- [DATASET]
---------------
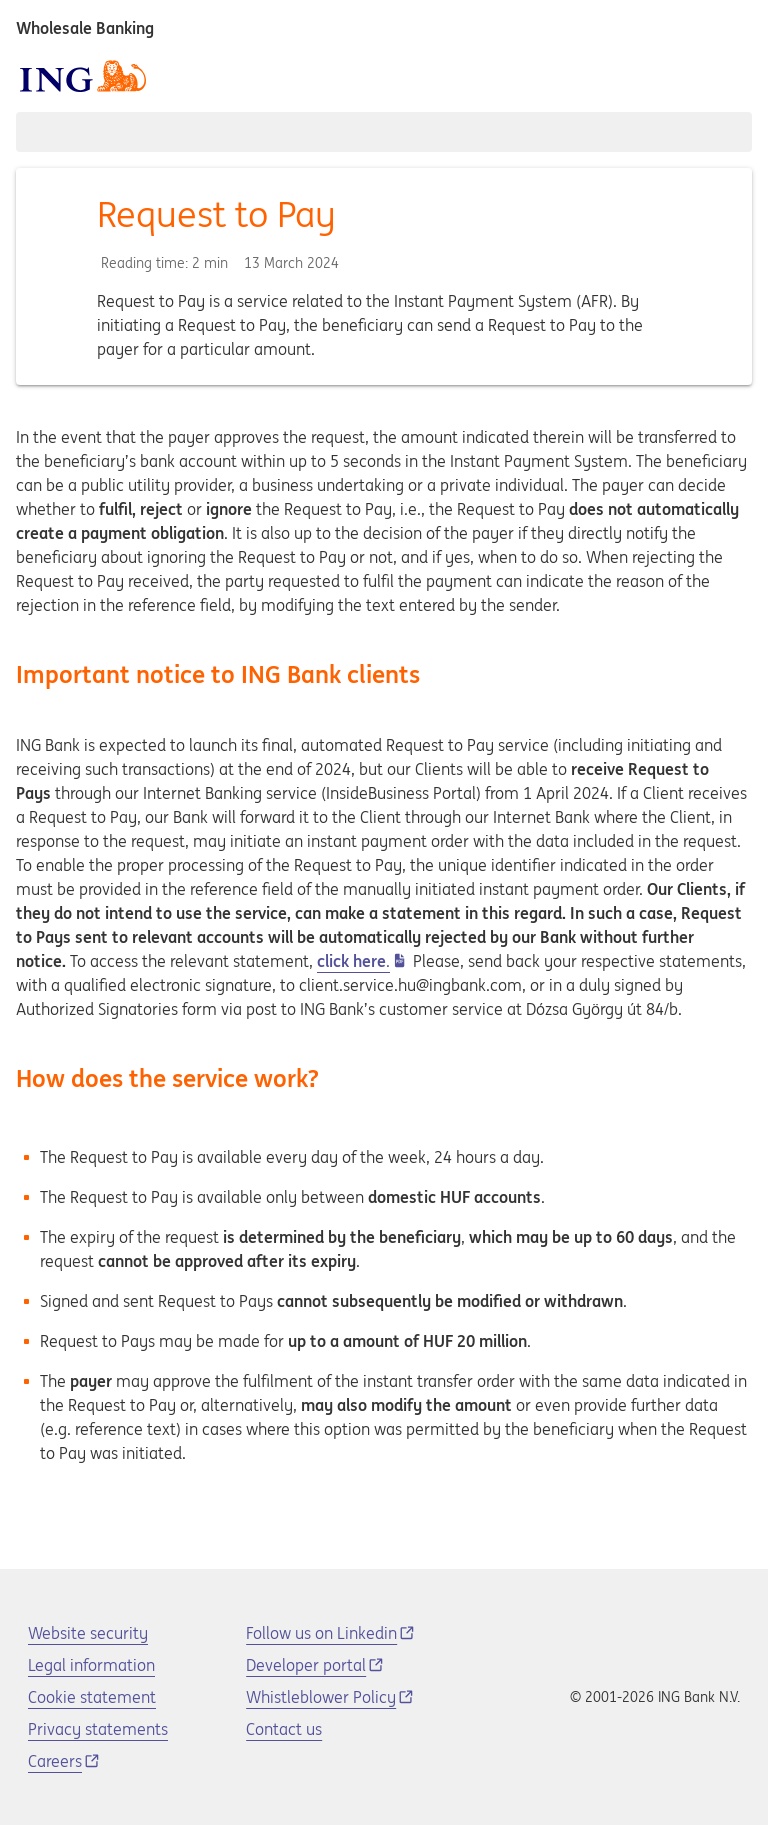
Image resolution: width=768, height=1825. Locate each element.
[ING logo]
---------------
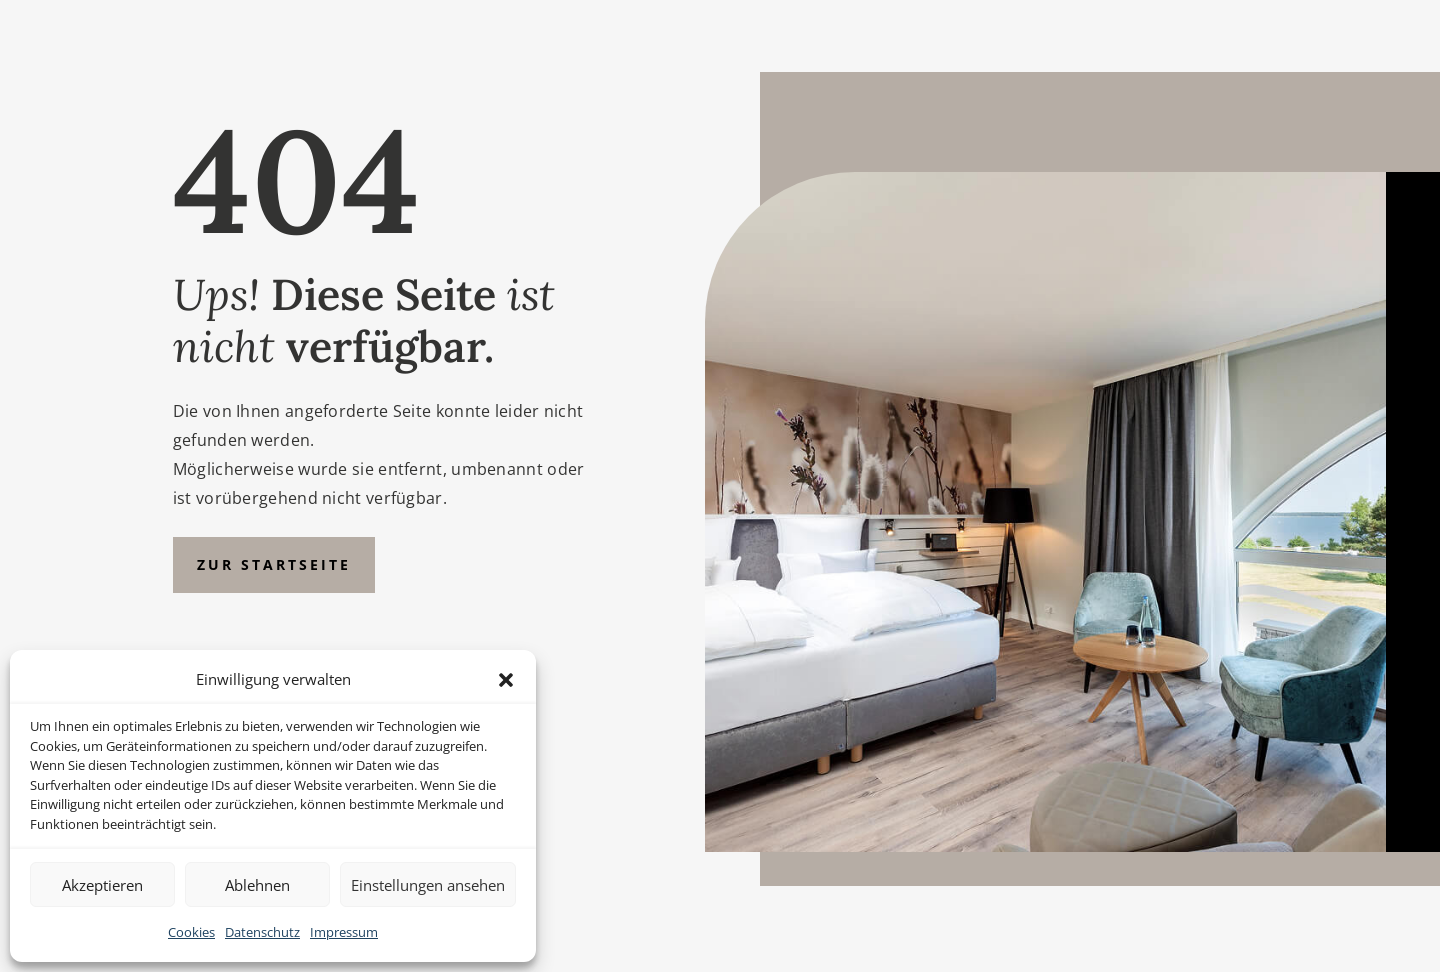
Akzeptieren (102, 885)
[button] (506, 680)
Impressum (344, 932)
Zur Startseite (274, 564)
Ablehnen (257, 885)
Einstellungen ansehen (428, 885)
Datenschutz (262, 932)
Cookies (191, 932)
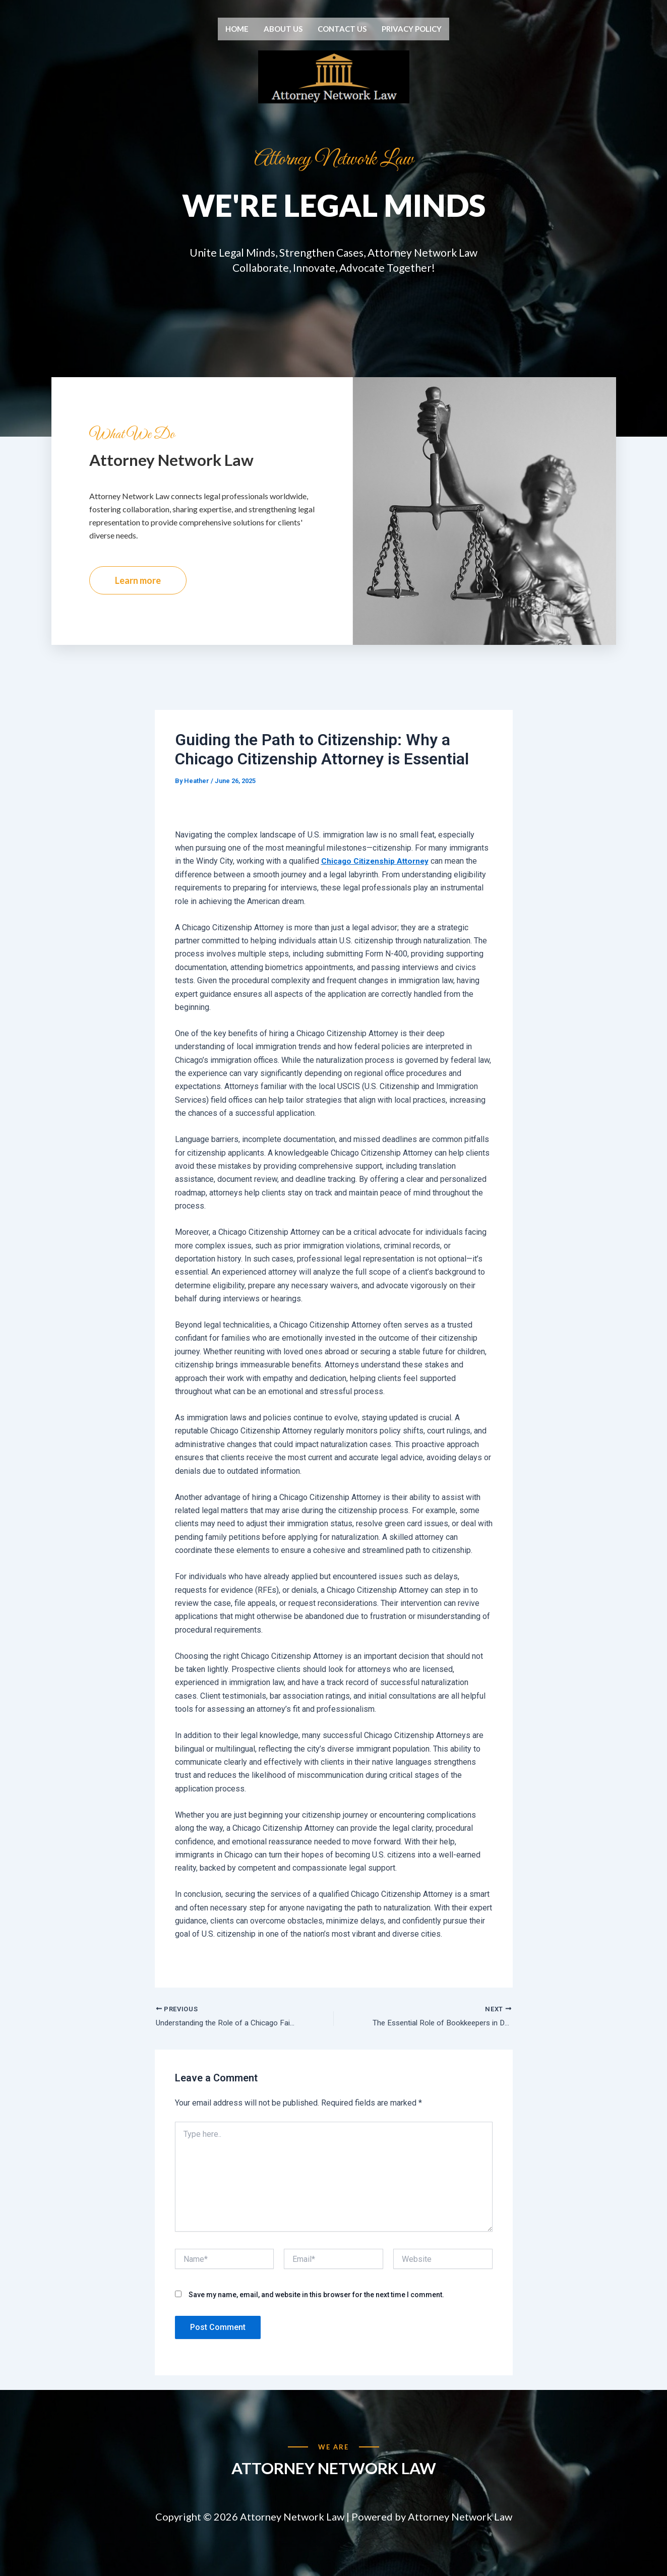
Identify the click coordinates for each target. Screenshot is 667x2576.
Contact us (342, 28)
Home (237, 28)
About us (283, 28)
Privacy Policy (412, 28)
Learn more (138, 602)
---------------
- [REQUIRED TASK] Rewrite the records from the line containing "Ablehnen (257, 885)" through the line containing "Learn more (138, 602)", requests included, and increase every coordinate in the answers by 77. Leave out the pictures.

- [CORRECT RESULT]
Ablehnen (334, 962)
Einstellungen ansehen (505, 962)
Datenschutz (339, 1009)
Cookies (268, 1009)
Identify the click coordinates for each target. Screenshot is 667x2576.
Contact us (419, 105)
Home (314, 105)
About us (360, 105)
Privacy Policy (489, 105)
Learn more (215, 679)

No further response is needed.